If you didn't change the install script then it's not necessary to
execute ALTER EXTENSION ... UPGRADE. You seem to be assuming that the
pg_extensions catalog has to reflect the bug fix level of an extension,
but that is *not* the intention. If it did reflect that, you'd need
N times as many upgrade scripts, most of them identical, to deal with
updating from different bug fix levels of the prior version.
IMO it'd be better if the bug fix level was tracked outside the
database, for instance via an RPM package version/release number.
I'm not sure whether PGXN has anything for that at the moment.
For a comparative data point, there is no catalog-related way to tell
which minor release number you are running within a Postgres major
release.

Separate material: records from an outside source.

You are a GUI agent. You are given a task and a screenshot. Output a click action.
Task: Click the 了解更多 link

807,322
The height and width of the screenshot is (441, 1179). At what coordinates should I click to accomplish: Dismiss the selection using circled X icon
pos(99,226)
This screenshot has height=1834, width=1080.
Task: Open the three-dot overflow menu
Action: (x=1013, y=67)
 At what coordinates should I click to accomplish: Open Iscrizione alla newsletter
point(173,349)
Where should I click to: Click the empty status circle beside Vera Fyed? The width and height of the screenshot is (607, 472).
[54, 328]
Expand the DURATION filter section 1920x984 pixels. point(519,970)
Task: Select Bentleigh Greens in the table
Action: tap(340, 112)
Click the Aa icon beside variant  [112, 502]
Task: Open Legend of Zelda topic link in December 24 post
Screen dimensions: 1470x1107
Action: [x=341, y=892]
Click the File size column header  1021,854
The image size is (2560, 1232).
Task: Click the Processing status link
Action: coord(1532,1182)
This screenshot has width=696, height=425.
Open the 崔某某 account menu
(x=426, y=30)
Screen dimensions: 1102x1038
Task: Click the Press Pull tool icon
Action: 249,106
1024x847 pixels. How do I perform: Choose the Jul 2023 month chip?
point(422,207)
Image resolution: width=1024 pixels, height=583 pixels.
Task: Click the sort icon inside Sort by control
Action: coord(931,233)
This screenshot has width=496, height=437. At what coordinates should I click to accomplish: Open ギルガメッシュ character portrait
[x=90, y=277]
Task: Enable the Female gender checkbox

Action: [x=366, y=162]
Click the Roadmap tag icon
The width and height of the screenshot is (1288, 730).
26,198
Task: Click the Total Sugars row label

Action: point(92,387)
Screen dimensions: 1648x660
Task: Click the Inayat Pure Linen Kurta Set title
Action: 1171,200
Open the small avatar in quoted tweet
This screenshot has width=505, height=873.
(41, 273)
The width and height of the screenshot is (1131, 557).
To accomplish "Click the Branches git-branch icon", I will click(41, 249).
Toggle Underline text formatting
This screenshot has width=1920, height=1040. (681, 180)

There is the version() function, so one way to deal with this
would be to provide a version()-like function for your extension.
> There is also a dangerous asymmetry: If I'm not mistaken the library
> .so has no version number, so there can be only one version in the
> system: an update changing code and sql requires ALTER EXTENSION to be
> run as soon as possible, or some sql function from the old extension
> may try to call non-existing functions in the library - or worse the
> wrong ones or with wrong parameters.
We've been over that in the previous discussions, please see the
archives. I believe the conclusion was that breaking ABI compatibility
within an update is just not a good idea.